The Czechs and Poles are delighted to be in the EU and outside the Eurozone. Now Slovakia’s elite is wondering if it shouldn’t rejoin them.
In 2008, Slovaks celebrated the nation’s entry to the continent’s common currency.
Two years later, one thing is obvious: pride has been tempered by the responsibilities that come with sharing a common European currency heading down the toilet. As EU nations are asked to help bail out Ireland and Greece, many now see the euro as a burden, not a blessing. And some in the Slovak leadership are looking for the exit.
In a recent newspaper article, Parliament speaker and eminent economist Richard Sulik sent shock-waves across the already edgy eurozone by arguing that Slovakia should be ready to abandon the euro and switch to its former national currency. The Finance Ministry was quick to dismiss his remarks, and pro-Brussels economist Nicolas Veron says that leaving the eurozone “would be economically disruptive”.
But anti-euro sentiment remains strong in a country that defied its partners earlier this year by refusing to provide its euro800 million ($1.05 billion) share of the euro110 billion ($145 billion) EU bailout loan for Greece.
“Everyone with common sense can see that the system is ill,” said Matus Posvanc, an analyst from the F. A. Hayek Foundation, a conservative think tank in Bratislava. He called attempts to bail out Athens futile “because Greece’s bankruptcy is inevitable.”
In refusing to pay its share of the Greek bailout package, “our main objection was … that it was only the taxpayers who have to pay,” Slovak Finance Minister Ivan Miklos told AP. “But the banks, which contributed to the problem and made profit by providing loans to problematic countries in the past, didn’t have to pay a single cent.”
Hard to disagree with that.
“The profits are privatized but the losses are socialized,” Miklos said. “When it works, a few make money, but when it collapses because they take too big a risk, we all have to pay. That’s a huge problem.”
Nigel Rendell, an economist at RBC Capital Markets in London, said Slovak concerns were understandable.

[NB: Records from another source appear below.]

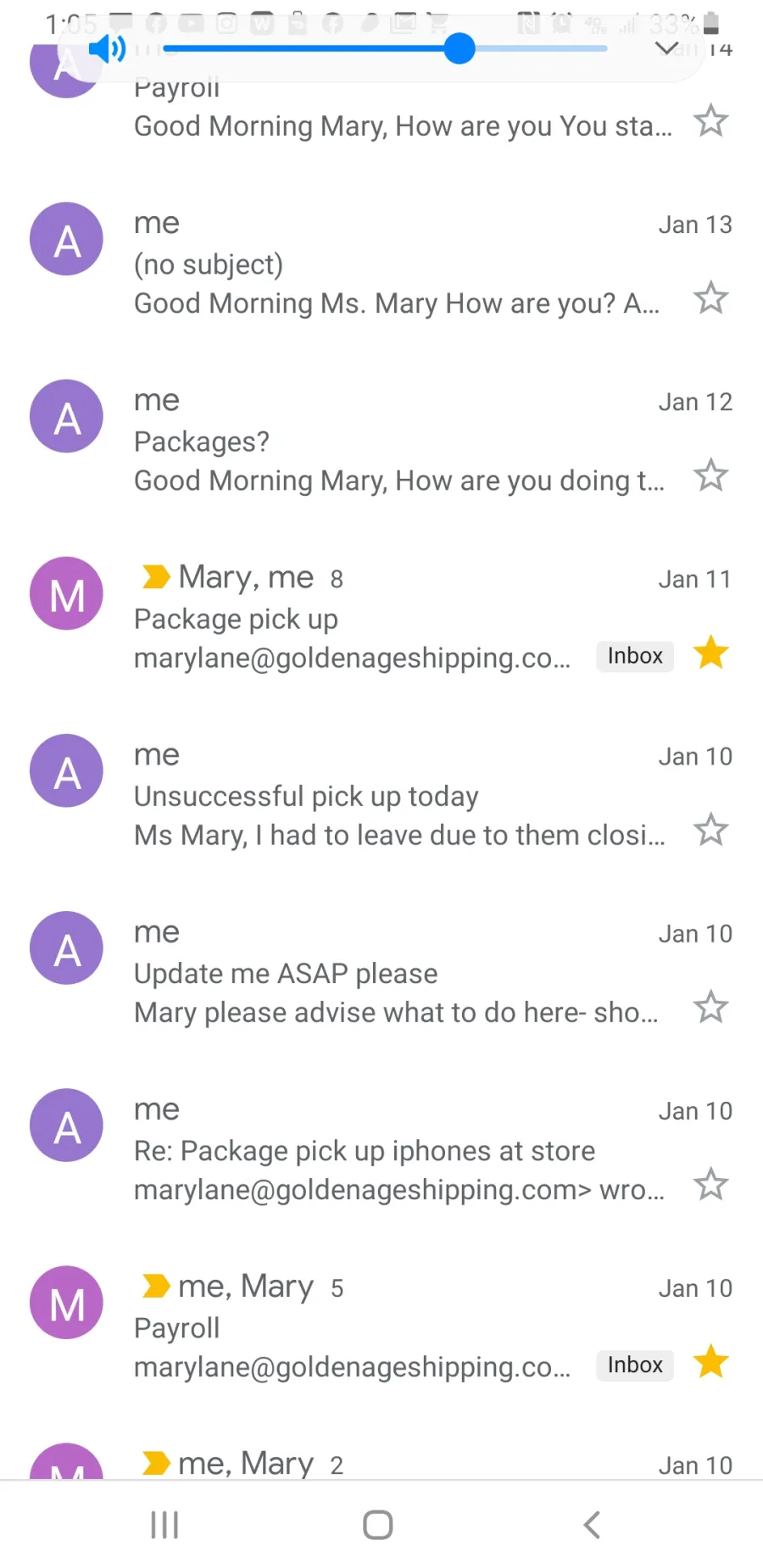Open recent apps from navigation bar
Image resolution: width=763 pixels, height=1568 pixels.
pos(164,1525)
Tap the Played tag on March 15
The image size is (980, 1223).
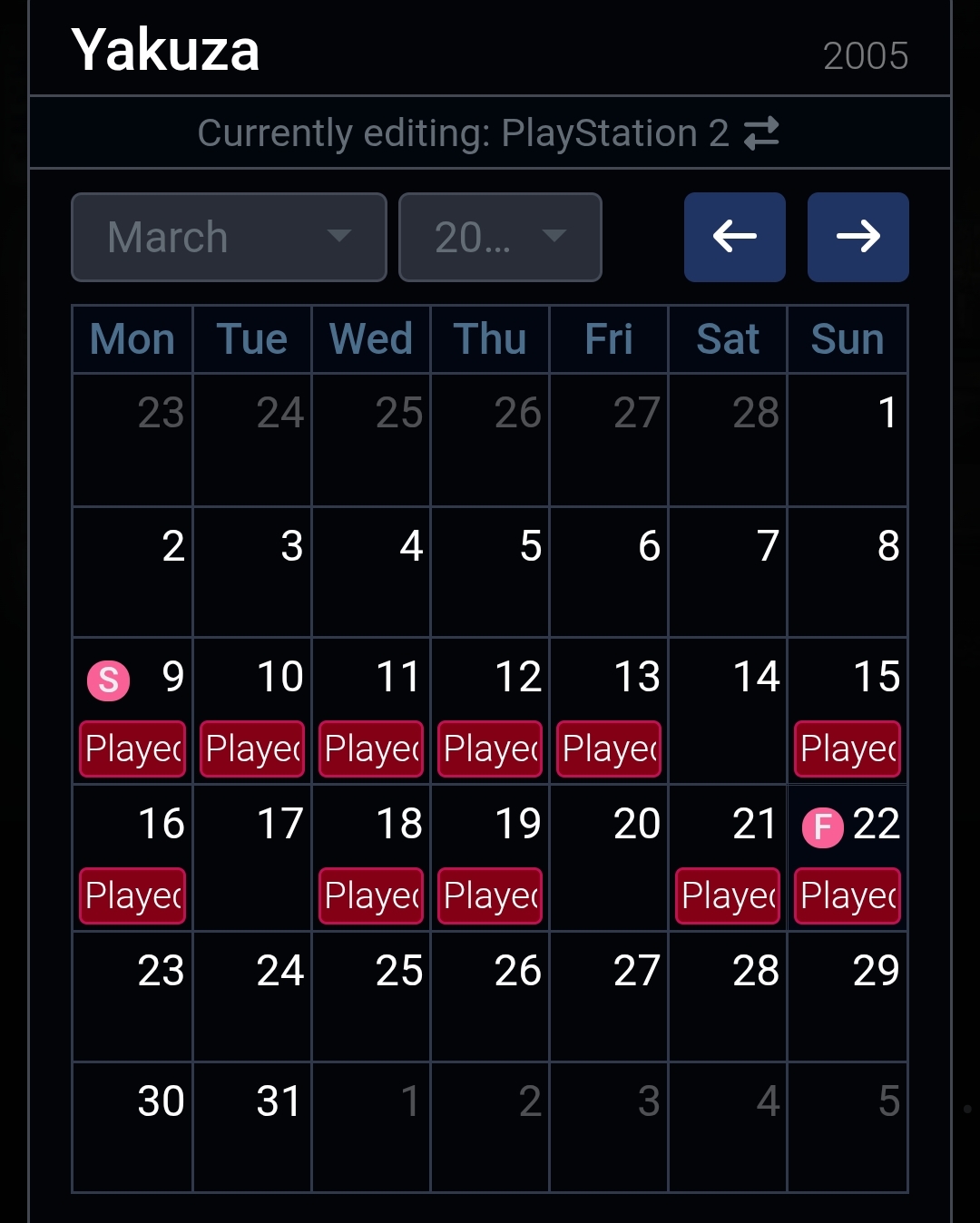point(848,749)
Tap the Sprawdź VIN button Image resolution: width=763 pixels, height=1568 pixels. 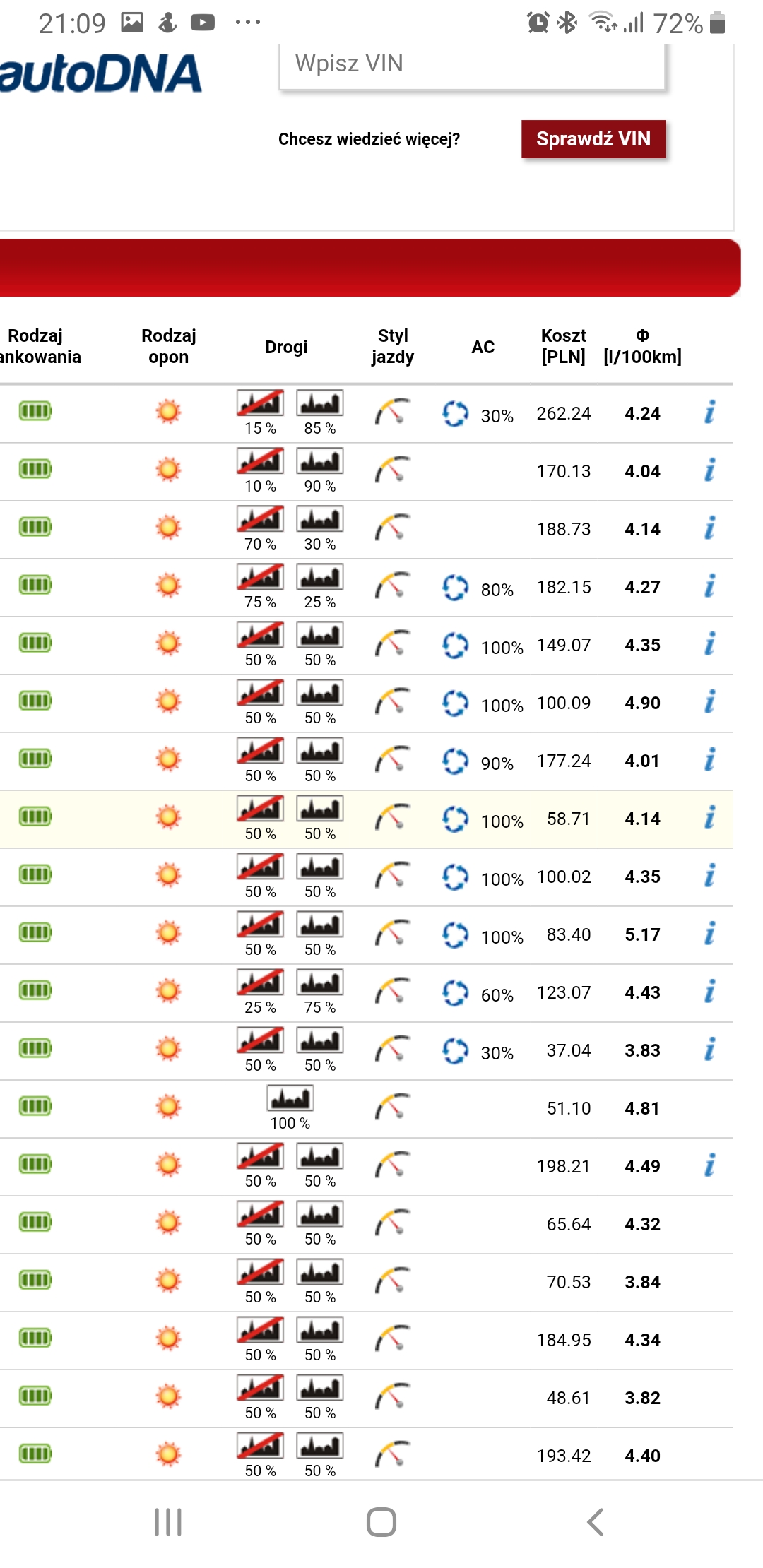(593, 139)
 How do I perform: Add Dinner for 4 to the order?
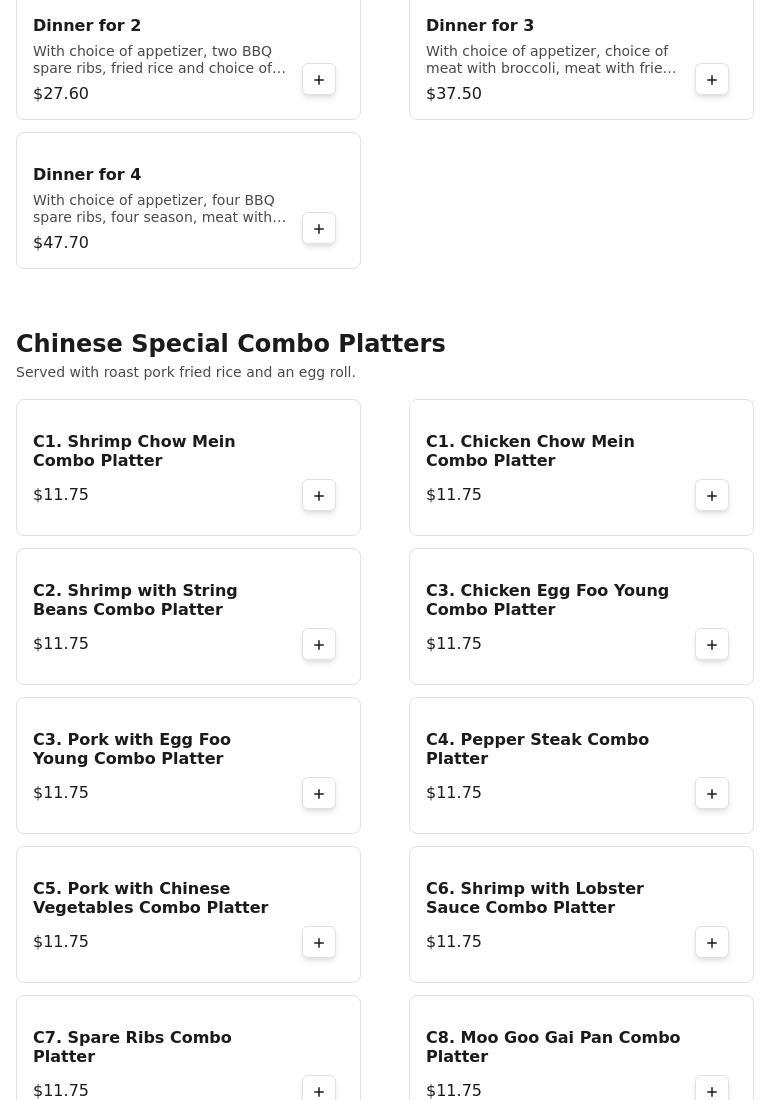pos(319,228)
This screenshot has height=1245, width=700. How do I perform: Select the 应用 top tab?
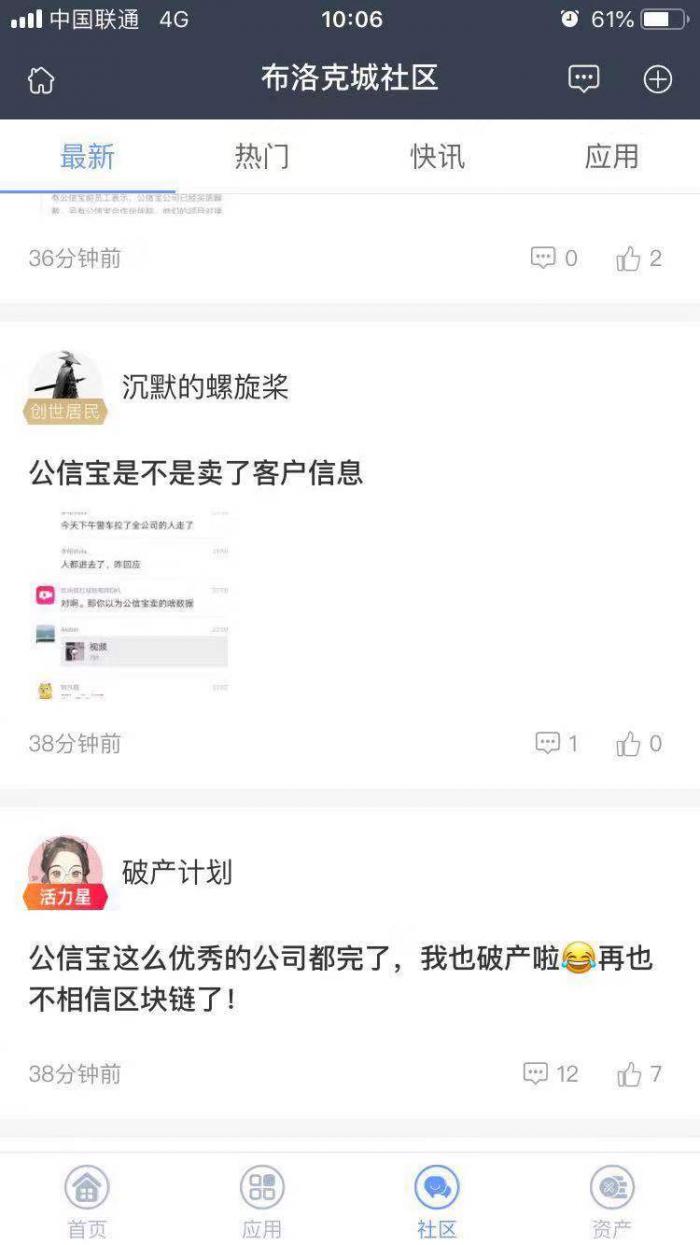point(611,157)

“Slovakia worked incredibly hard to gain membership of the euro,” he said. “Now they find themselves having to dip into their own pockets to finance foreign governments that spent too much and should have known better.”
Although Slovene Prime Minister Borut Pahor has defended his country’s loan guarantees for Ireland, a recent survey by Mediana indicated 67 percent of citizens were opposed.
Meanwhile, Poland’s budget deficit – like those of some other former Soviet bloc nations – remains notably above the 3 percent benchmark needed for eurozone entry. Polish scepticism about the euro has been growing since the country did relatively well during the global economic downturn while still using its currency, the zloty. In 2009, Poland’s economy grew 1.7 percent, making it the only EU country to avoid recession.
Euro outsiders can now devalue their currencies against their eurozone partners and – like the Polish zloty – the weaker Czech koruna has helped Prague’s export sector during the financial crisis gripping the eurozone.
The Czech Republic is yet to set a target date to join the euro, which President Vaclav Klaus has repeatedly described as a failure.